I THE HONORABLE COURT OF APPEALS ACTED IN A MANNER NOT IN ACCORD WITH THE DECISION OF THE SUPREME COURT WHEN IT DISMISSED THE PETITION FOR CERTIORARI ON THE BASIS OF THIS COURT’S RULING IN THE CASE OF CRESPO VS. MOGUL (151 SCRA 462). II. THE HONORABLE COURT OF APPEALS ACTED IN A MANNER NOT IN ACCORD WITH THE CONSTITUTION, LAW AND THE APPLICABLE DECISIONS OF THE SUPREME COURT IN NOT NULLIFYING THE PRELIMINARY INVESTIGATION CONDUCTED BY THE RESPONDENT STATE PROSECUTOR IN I.S. NO. 99-587, AS WELL AS THE RESOLUTION/INFORMATION ISSUED PURSUANT THERETO FOR BEING IN VIOLATION OF THE CONSTITUTIONAL RIGHT OF PETITIONER TO DUE PROCESS OF LAW. III. THE HONORABLE COURT OF APPEALS ERRED AS A MATTER OF LAW AND DEPARTED FROM THE ACCEPTED AND USUAL COURSE OF JUDICIAL PROCEEDINGS IN NOT NULLIFYING THE RESOLUTIONS OF THE SECRETARY OF JUSTICE FOR HAVING BEEN RENDERED WITH GRAVE ABUSE OF DISCRETION.[12]

Petitioner argues that the CA erred in dismissing the petition for certiorari based on the Court’s ruling in Crespo v. Mogul.[13] He argues that Crespo is not applicable to the present case because it involves a different factual setting. He points out that in said case, it was the provincial fiscal who filed a motion to dismiss the criminal case pending before the trial court on the basis of the resolution of the Undersecretary of Justice, whereas here, the issue involves the validity of the preliminary investigation. He avers that Crespo was superseded by Allado v. Diokno,[14] which recognized the courts’ authority to nullify findings of probable cause by the prosecutor or investigating judge when due process is

violated.[15]

Petitioner contends that the preliminary investigation was void for being violative of his right to due process, which includes the right to be heard by an impartial authority. He contends that State Prosecutor Formaran could not have been objective and impartial in conducting the preliminary investigation because the latter was a member of the PAOCTF, the agency that initiated the case against him.[16]
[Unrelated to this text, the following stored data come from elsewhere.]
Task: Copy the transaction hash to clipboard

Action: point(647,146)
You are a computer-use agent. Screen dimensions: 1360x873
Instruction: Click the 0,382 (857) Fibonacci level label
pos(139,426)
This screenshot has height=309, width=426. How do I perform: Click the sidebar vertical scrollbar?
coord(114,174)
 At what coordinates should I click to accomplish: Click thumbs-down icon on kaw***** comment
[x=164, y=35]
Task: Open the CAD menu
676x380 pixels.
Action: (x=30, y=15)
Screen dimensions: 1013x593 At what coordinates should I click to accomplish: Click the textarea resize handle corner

Petitioner asserts that the petition for certiorari was his speedy and adequate remedy from the ruling of the Justice Secretary, and not a motion to quash or dismiss the Information, as suggested by the CA. He insists that the Justice Secretary committed grave abuse of discretion when he affirmed the State Prosecutor’s finding of probable cause, which was based solely on the Joint Affidavit of Arrest. He claims that the State Prosecutor ignored certain facts and circumstances which indicate that there was actually no buy-bust operation but an extortion attempt instead, and capriciously relied on the presumption of regularity in the performance of the police officers’ duty.[17] He posits that such presumption cannot prevail over the constitutional presumption of innocence of an accused. Citing People v. Sapal,[18] petitioner also submits that the police authorities’ undue delay in delivering him to the proper authorities effectively destroys the presumption of regularity in the performance of their duties. Petitioner is referring to the 10-hour delay in turning him over to the PNP Crime Laboratory from the time of his arrest. He alleges that this undue delay confirms

the attempted extortion against him.

Respondents, through the Office of the Solicitor General, maintain that Allado is an exception to the general rule which may be invoked only if similar circumstances are shown to exist, and such circumstances do not exist in this case. They aver that petitioner cannot feign denial of due process considering that he actively participated in the preliminary investigation and was given the opportunity to present his side. Respondents dispel petitioner’s doubt as to the partiality of State Prosecutor Formaran by pointing out that his findings were reviewed by his superiors, even by the respondent Secretary of Justice.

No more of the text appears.